Pick out all lines with the word "Open" from the records that follow.

══ Record extracts

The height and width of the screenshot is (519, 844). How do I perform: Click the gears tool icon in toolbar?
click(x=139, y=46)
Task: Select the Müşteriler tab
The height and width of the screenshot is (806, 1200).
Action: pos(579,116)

════
══ Record extracts

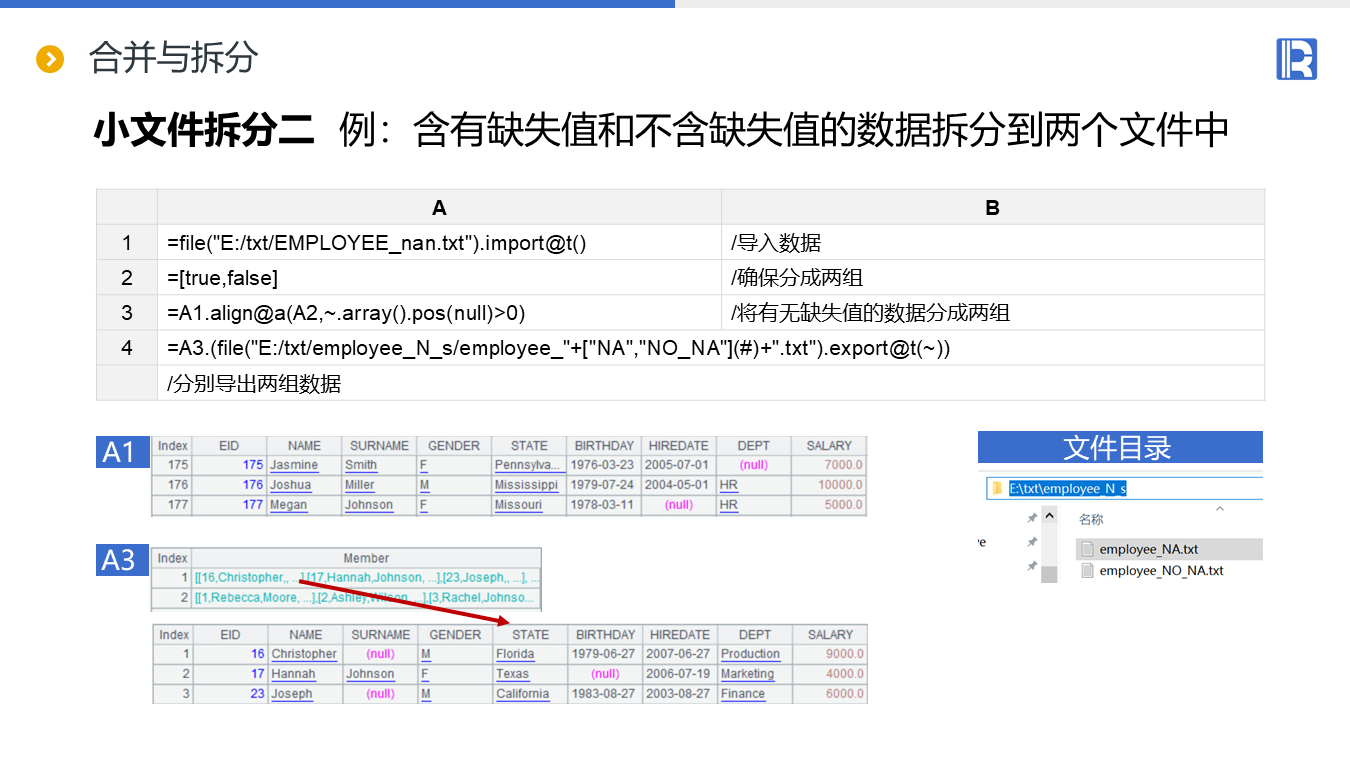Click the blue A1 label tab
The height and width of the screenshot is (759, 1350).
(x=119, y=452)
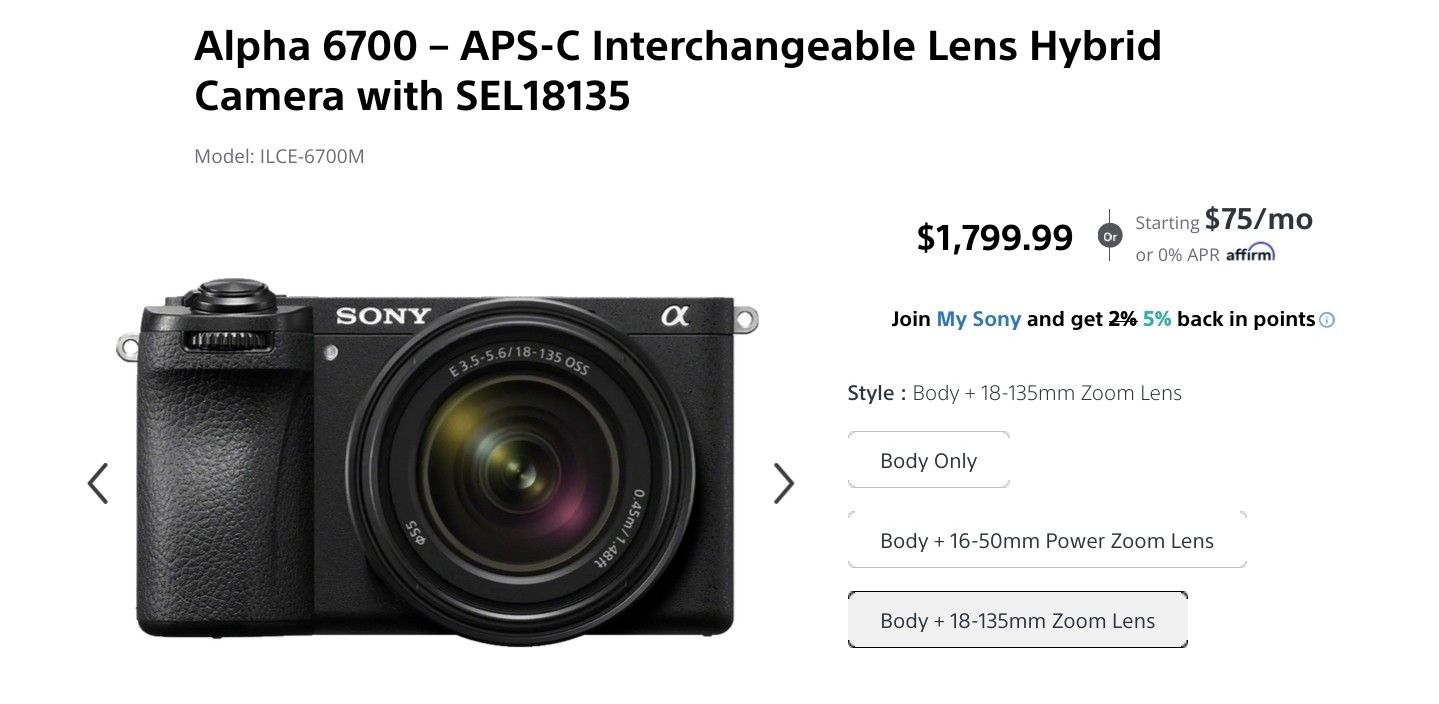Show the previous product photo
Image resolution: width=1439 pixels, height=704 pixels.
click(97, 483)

════
══ Record extracts

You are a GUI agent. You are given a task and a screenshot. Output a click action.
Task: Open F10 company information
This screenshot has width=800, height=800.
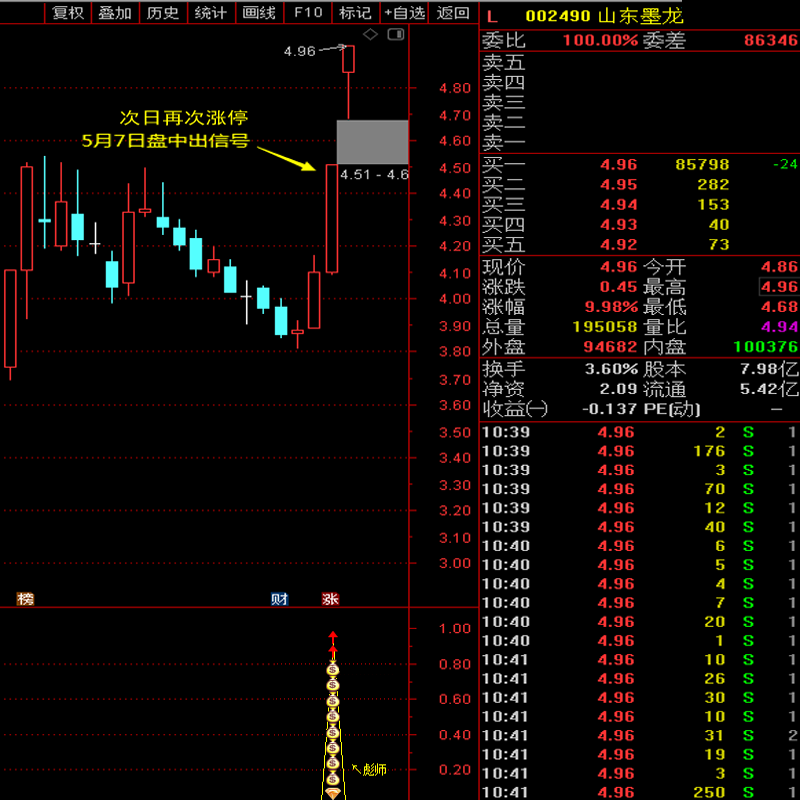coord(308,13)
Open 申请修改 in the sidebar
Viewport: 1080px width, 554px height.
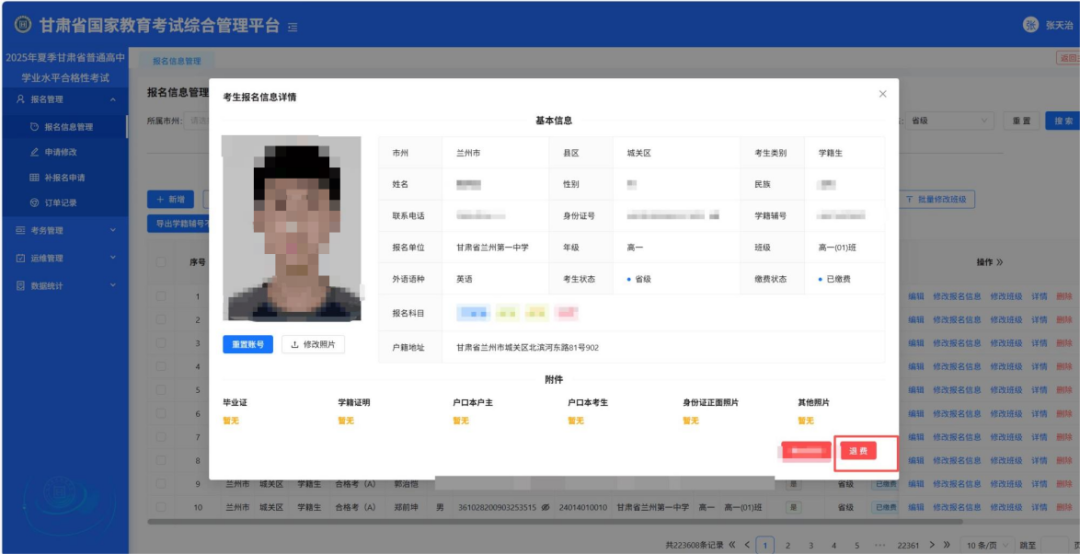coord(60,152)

════

- _Task solution_:
Task: Open F10 company information
Open 申请修改 in the sidebar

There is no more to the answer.